(4 minute read)

The ability to share our opinions and feelings with our partner is an indicator of a healthy relationship. Doing so builds a partnership that is intimate, respectful, and meaningful. It allows us to make decisions together, discuss important issues, and plan for a future.

However, many couples struggle in this area. Instead of sharing opinions, they find themselves fighting or engaged in power struggles. Others find their attempts to have meaningful conversation ignored or shut down. And some couples don’t even attempt to communicate on this level.

If either of these seems familiar, you are not alone. This article describes how to express feelings in a way that is more likely to lead to engagement and empathic responses from your partner.

Signs that you might not be expressing yourself properly

When serious discussions frequently lead to arguments, it could be that one partner is not expressing themselves skillfully. Another sign is when you have little to no disagreements or arguments – perhaps believing you agree on everything. Or, you feel a sense of resignation and find yourself asking, “what’s the point of even trying?”. This can be a sign that you are mentally checked out of the relationship. Another indicator is when you frequently feel misunderstood, angry, or resentful toward your partner.

Two additional reasons that deserve special mention are feeling afraid to express an opinion or feeling like you don’t have a voice in the relationship. While these could be due to a lifelong habit of sacrificing your own needs, it could be that you are experiencing an emotionally abusive relationship.
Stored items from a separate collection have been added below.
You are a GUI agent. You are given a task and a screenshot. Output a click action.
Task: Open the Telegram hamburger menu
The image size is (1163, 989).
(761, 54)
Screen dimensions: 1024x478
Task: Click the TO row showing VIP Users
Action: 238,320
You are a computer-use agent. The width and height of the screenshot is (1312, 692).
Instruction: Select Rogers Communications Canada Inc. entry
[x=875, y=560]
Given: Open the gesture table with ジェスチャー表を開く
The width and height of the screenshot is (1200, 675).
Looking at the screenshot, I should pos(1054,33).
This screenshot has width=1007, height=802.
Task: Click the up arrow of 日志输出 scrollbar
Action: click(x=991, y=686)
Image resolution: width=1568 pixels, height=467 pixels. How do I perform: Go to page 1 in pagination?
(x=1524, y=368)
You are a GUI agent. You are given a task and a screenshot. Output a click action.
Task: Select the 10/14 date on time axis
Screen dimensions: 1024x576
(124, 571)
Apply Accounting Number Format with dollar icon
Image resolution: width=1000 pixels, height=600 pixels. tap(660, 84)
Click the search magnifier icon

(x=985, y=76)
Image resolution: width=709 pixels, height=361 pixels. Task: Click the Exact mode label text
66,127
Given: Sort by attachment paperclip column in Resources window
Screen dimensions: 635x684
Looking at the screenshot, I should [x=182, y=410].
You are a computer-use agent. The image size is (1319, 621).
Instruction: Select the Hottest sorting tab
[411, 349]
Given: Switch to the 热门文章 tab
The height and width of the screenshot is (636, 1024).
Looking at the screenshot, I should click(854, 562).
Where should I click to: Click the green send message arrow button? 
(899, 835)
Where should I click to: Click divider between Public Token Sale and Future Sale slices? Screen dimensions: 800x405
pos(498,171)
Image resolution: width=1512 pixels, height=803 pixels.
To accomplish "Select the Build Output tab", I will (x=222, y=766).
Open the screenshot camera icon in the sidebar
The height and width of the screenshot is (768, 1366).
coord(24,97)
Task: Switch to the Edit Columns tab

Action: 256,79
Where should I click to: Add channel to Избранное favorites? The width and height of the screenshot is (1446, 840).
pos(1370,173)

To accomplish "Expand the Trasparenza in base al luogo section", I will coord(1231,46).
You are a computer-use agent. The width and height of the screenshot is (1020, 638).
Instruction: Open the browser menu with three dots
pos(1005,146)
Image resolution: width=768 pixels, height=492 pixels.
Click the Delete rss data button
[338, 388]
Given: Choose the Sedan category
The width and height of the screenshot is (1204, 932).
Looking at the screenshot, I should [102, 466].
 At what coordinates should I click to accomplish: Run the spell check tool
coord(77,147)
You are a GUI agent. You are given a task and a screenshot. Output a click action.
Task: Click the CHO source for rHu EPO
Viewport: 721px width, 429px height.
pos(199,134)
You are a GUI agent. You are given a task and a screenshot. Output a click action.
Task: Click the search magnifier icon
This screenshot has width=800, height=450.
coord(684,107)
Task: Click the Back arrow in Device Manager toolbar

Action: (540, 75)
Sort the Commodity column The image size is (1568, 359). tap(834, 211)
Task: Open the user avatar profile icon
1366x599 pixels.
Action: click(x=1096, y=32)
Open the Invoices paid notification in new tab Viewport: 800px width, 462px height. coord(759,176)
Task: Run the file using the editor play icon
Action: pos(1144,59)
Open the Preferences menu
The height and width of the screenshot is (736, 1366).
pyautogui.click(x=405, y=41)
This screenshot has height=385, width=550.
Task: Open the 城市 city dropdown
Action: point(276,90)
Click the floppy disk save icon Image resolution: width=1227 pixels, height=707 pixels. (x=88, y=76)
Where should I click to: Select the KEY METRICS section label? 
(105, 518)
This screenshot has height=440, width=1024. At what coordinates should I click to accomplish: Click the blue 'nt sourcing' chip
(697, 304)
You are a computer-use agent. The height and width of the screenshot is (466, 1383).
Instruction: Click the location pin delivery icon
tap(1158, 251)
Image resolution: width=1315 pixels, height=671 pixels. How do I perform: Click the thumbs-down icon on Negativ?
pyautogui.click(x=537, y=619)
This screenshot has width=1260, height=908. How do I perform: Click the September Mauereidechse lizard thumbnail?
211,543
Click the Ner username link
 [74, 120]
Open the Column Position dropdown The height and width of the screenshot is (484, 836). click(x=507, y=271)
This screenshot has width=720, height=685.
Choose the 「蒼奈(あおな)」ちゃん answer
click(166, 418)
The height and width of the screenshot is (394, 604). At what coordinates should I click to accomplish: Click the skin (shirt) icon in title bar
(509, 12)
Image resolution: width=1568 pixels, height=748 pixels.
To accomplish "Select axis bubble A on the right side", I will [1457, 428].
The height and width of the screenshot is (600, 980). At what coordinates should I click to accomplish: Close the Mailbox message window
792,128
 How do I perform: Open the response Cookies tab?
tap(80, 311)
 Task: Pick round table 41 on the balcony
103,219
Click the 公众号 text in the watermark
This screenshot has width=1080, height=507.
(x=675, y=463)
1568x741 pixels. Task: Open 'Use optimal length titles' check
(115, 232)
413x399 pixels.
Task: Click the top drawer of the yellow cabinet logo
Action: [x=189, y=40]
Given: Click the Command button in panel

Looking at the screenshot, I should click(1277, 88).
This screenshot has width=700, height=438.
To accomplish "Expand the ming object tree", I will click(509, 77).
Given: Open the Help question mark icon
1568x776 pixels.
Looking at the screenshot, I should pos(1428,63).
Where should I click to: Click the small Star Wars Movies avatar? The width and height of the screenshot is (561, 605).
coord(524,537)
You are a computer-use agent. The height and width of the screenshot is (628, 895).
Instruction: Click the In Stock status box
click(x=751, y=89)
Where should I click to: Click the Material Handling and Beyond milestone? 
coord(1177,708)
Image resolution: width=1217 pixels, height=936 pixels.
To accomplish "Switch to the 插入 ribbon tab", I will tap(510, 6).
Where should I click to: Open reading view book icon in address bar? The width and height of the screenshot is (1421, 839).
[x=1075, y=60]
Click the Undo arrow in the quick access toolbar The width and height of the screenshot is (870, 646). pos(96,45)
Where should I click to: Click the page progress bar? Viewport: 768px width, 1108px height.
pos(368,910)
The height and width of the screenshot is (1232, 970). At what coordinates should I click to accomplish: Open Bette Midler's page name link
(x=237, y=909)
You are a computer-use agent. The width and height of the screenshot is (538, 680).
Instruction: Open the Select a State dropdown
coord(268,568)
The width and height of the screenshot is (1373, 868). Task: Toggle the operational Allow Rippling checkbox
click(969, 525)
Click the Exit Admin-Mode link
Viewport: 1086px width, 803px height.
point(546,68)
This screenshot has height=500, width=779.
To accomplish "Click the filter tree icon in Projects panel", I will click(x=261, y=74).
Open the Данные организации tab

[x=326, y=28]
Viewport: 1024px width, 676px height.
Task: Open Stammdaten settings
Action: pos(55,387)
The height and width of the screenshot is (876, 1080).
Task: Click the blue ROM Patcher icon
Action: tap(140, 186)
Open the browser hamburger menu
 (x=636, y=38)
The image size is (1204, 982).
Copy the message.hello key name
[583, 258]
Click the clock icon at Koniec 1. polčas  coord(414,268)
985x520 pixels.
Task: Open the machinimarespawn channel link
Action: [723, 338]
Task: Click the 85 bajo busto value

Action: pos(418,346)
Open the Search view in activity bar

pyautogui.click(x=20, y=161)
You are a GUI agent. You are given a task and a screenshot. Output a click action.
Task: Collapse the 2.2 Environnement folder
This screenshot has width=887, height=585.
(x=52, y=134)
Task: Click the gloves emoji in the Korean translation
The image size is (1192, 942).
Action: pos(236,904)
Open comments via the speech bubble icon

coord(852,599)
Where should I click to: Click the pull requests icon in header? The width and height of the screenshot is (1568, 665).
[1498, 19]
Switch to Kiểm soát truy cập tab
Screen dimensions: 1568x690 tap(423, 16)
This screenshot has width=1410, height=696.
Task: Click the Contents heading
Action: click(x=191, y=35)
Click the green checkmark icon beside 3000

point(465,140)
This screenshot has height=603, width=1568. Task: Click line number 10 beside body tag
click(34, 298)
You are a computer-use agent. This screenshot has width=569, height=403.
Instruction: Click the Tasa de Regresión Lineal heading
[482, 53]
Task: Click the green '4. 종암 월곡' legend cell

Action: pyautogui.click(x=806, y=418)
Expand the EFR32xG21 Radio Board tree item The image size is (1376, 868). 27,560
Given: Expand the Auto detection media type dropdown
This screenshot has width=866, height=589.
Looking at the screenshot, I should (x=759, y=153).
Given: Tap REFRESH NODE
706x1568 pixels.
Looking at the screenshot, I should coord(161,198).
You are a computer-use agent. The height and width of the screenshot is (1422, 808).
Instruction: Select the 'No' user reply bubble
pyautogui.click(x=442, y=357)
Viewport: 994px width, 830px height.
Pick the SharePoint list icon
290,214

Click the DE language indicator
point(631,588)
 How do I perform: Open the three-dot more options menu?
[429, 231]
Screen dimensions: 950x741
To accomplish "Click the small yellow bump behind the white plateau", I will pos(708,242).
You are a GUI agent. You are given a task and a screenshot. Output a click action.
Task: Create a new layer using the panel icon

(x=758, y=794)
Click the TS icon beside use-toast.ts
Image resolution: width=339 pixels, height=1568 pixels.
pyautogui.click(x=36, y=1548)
If either of these signs are present, I would strongly recommend speaking with a marriage counselor or therapist.

Benefits of Knowing How to Express Feelings in a Relationship

In every long-term relationship, there are many joint decisions to make and differences of opinion to consider. Knowing how to express your feelings will:

  • promote cooperation so that you can work as a team
  • guide you to communicate openly, honestly and clearly
  • reduce defensiveness in your partner
  • give you the confidence to raise difficult topics

While your partner is responsible for their side of the conversation, the strategies below, devised by Dr. Robert Scuka, an expert on intimate communication, increase the chances of your partner responding empathically.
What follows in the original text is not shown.